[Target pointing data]
▼▼▼
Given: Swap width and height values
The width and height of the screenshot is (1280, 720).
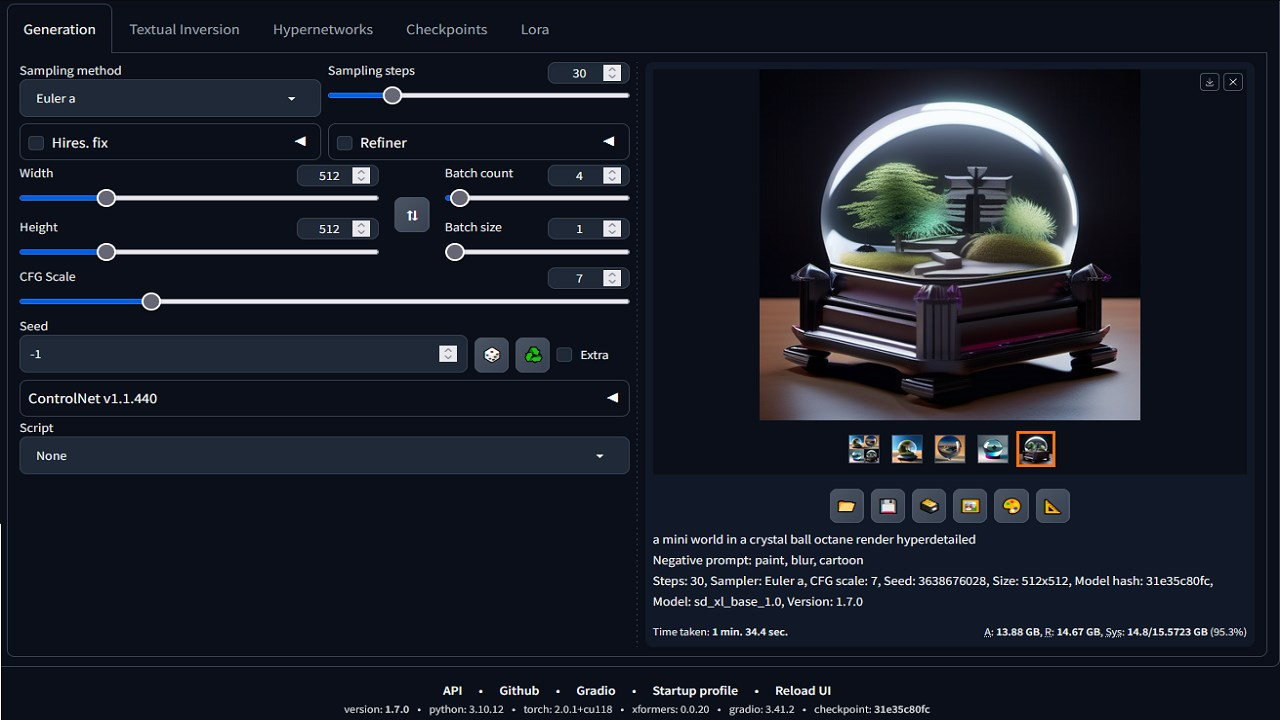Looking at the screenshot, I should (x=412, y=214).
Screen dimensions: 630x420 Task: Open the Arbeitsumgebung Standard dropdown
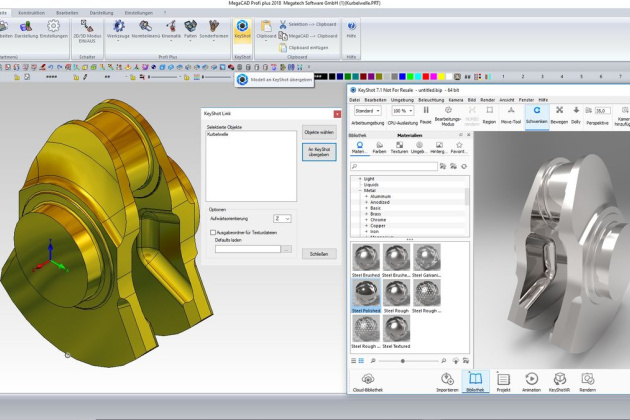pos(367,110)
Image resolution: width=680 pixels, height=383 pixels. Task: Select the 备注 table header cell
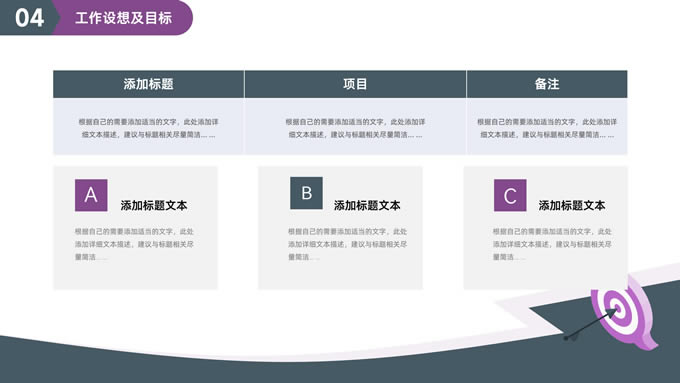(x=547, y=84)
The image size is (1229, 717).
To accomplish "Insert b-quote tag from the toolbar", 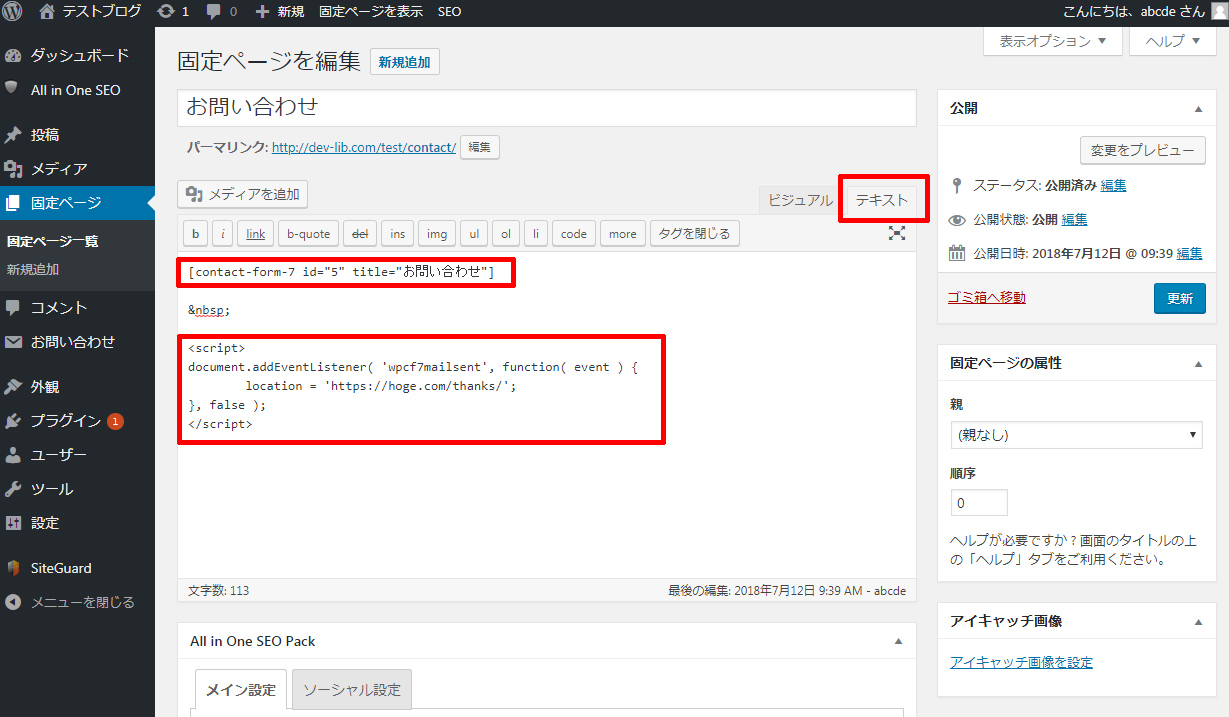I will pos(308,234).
▲▲▲
• [Set task]:
Please convert the listing from its start up to and including the line with "pos(367,110)" into a two-column CSV with columns "input" and "output", one row per entry, each field quoted and with line breaks replaced by spaces. Leave the pictures out.

• [Worked answer]:
input,output
"Given: Swap width and height values The width and height of the screenshot is (1280, 720).","Looking at the screenshot, I should (x=412, y=214)."
"Screen dimensions: 630x420 Task: Open the Arbeitsumgebung Standard dropdown","pos(367,110)"